Und die wirkliche Welt ist jene, in der die höhere und gute Kraft, die Schöpfer genannt wird, in seiner offenbarten Form existiert. In genau dieser Welt müssen wir uns selbst und unseren freien Willen erkennen, unsere Fähigkeit, die Höhere Welt zu beherrschen.

Frage: Wird jeder Mensch seinen Platz dort finden können?

Meine Antwort: Absolut jeder! Es ist die Existenz dieser oberen Welt, weshalb sich ein Mensch dort wiederfinden muss, seinen Platz, seinen Punkt, seine Wurzeln bestimmen muss, darin eintauchen und sich selbst voll verwirklichen muss.

 

Aus der russischen Kabbalalektion 06.25.2017

[214205]

„Hunde bellen – aber die Karawane zieht weiter“

Frage: Mal angenommen ein Mensch beginnt mit dem Unterricht in unserer internationalen Kabbala Akademie. Auf einmal stößt er im Internet auf Kritik gegenüber der Kabbala von Laitman. Wie muss man darauf reagieren?

Antwort: Reagieren Sie wie sie möchten, das ist ihre Sache. Ich hoffe, noch einige Jahre am Leben zu bleiben, bis ich alle Bereitwilligen zum spirituellen Ziel führe. In dieser Zeit werden über mich noch viele „wunderbare“ Seiten verfasst.

Wie kann man darauf reagieren? Ignorieren. „Hunde bellen – aber die Karawane zieht weiter“. Wir können nichts machen. So ist die menschliche Natur. Ich verstehe das und setze mich darüber hinweg, deswegen ist das für mich einfacher. Sie sind diejenigen, die vor Wut schäumen.

Frage: Angenommen ein Anfänger beginnt mit voller Begeisterung Laitman zu lesen. Dann stößt er plötzlich auf etwas Schlechtes – so spielt die Natur mit dem Menschen. Entsteht hier die Freiheit der Wahl?

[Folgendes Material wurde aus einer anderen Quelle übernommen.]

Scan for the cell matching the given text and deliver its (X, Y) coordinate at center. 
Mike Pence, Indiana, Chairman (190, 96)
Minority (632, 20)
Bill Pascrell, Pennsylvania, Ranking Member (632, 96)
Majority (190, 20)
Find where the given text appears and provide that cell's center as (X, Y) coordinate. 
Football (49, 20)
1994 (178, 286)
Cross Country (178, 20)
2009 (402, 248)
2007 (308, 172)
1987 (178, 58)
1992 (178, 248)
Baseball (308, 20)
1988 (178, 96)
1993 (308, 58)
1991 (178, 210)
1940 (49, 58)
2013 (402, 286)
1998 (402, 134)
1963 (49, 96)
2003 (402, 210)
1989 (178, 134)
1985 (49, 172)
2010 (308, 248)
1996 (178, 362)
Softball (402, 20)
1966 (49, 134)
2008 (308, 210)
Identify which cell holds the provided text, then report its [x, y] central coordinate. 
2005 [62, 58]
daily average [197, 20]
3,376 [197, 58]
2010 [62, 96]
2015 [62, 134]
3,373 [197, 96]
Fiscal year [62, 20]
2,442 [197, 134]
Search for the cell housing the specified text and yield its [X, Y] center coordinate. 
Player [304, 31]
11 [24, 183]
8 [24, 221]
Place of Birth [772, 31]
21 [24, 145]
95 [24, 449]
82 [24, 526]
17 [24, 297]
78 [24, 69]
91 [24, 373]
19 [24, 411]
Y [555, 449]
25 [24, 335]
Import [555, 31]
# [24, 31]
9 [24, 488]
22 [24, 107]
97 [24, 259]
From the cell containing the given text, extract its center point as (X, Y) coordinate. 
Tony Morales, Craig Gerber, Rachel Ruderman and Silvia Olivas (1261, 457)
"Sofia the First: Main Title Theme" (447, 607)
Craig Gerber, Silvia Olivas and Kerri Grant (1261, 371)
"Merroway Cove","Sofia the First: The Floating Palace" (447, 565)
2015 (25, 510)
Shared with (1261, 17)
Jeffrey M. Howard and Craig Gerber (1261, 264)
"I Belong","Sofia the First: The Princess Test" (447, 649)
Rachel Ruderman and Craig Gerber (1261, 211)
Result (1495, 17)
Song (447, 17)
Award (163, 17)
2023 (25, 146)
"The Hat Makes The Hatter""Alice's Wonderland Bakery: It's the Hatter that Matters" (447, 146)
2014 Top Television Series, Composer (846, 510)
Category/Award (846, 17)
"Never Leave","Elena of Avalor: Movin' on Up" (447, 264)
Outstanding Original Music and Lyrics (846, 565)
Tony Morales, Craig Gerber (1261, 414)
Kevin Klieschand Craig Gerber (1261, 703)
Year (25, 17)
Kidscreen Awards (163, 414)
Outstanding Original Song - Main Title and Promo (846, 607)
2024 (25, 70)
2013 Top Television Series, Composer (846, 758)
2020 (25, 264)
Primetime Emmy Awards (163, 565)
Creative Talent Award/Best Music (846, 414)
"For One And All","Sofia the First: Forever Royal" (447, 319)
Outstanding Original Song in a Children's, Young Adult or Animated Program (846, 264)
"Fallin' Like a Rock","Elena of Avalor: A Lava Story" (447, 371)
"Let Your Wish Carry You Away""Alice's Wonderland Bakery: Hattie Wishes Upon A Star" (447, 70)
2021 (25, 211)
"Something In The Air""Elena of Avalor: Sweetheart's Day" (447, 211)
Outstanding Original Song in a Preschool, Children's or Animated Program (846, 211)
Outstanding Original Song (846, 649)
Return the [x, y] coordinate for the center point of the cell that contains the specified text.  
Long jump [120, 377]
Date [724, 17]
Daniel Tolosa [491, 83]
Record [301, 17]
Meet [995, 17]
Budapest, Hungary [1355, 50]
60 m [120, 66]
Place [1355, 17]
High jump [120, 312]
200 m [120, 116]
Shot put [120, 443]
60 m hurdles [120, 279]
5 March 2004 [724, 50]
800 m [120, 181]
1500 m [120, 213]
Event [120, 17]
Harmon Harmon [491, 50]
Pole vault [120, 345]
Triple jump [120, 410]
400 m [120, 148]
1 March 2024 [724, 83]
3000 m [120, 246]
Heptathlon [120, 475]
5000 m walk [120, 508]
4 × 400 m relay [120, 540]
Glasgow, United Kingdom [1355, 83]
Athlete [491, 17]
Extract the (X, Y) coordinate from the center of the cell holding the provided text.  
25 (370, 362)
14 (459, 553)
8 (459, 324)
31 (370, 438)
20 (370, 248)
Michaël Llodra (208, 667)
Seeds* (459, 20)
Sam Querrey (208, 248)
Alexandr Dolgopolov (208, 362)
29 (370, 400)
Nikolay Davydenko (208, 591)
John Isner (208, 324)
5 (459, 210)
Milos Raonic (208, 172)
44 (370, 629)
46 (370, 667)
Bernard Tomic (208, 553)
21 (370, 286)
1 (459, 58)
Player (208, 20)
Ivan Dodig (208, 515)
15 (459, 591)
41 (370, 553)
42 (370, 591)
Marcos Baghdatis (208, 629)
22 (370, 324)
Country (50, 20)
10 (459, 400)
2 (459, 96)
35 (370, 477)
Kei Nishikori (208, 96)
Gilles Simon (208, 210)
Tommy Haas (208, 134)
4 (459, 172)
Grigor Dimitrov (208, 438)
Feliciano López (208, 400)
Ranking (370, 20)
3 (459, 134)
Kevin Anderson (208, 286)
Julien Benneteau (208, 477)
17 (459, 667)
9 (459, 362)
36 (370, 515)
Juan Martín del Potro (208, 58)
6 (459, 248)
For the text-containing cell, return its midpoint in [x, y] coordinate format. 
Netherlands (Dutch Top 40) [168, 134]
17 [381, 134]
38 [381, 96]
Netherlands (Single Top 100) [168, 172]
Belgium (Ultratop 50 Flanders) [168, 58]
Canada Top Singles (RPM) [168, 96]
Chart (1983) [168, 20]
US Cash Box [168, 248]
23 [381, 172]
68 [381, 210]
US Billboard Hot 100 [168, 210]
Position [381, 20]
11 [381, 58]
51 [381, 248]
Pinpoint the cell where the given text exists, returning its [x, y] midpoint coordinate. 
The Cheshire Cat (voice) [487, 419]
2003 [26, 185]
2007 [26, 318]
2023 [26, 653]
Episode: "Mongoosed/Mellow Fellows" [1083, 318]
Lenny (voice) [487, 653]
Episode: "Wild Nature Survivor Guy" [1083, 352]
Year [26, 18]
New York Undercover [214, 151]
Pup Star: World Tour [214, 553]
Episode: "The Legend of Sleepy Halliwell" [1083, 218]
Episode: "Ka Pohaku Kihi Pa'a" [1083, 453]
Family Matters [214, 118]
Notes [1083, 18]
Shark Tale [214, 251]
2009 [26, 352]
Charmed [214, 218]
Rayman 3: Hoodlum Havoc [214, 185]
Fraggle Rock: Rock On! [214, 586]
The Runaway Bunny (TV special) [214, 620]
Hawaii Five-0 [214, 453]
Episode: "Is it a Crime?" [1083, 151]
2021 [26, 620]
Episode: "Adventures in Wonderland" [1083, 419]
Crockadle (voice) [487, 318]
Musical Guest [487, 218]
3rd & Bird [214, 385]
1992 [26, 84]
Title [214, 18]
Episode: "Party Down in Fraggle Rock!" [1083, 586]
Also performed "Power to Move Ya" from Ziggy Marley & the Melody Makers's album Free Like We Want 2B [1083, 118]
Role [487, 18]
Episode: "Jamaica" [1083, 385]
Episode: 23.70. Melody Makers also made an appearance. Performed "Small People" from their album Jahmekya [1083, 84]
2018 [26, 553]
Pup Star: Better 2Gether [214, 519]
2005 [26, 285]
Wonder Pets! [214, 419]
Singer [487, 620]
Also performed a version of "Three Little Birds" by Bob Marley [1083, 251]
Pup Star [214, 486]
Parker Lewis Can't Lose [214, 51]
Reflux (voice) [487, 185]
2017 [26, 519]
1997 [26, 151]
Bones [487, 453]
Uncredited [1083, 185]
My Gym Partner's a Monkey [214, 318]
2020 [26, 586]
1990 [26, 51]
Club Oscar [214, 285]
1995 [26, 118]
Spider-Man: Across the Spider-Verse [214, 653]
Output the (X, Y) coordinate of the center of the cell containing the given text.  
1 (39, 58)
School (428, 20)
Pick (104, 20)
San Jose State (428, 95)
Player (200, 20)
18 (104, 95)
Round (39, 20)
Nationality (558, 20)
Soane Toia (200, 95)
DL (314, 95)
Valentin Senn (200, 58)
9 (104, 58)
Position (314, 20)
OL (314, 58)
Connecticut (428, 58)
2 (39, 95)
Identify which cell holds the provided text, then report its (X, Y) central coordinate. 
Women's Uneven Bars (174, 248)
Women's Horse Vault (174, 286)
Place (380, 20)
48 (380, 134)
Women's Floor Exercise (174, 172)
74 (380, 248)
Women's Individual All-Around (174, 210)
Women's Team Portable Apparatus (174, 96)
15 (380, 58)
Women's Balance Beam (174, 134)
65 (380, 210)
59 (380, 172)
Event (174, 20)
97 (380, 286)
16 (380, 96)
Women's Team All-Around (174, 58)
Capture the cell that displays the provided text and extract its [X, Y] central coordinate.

Antwort: Ja. Lasst ihn sich damit auseinandersetzen, was Laitman sagt und was die anderen sagen.

Frage: Welche Werkzeuge hat er, um sich darüber Aufschluss zu verschaffen?

Antwort: Den Punkt im Herzen. Wenn er ihm keine Ruhe lässt, so wird er ihn zwingen nicht meine Bücher, sondern die von Baal HaSulam aufzuschlagen. Nach und nach wird er verstehen, dass dort die göttliche Weisheit eingebettet ist – keine irdische, sondern die von der nächsten Ebene.

Deswegen wird er sich niemals mit der Ausführung von mechanischen Handlungen in dieser Welt zufrieden geben, oder einer Religion. Er wird die Quelle des Lebens, sein Schicksal begreifen wollen: woher komme ich, wofür lebe ich, wohin gehe ich. Er wird ohne dies nicht leben können, die Natur wird ihn dazu zwingen.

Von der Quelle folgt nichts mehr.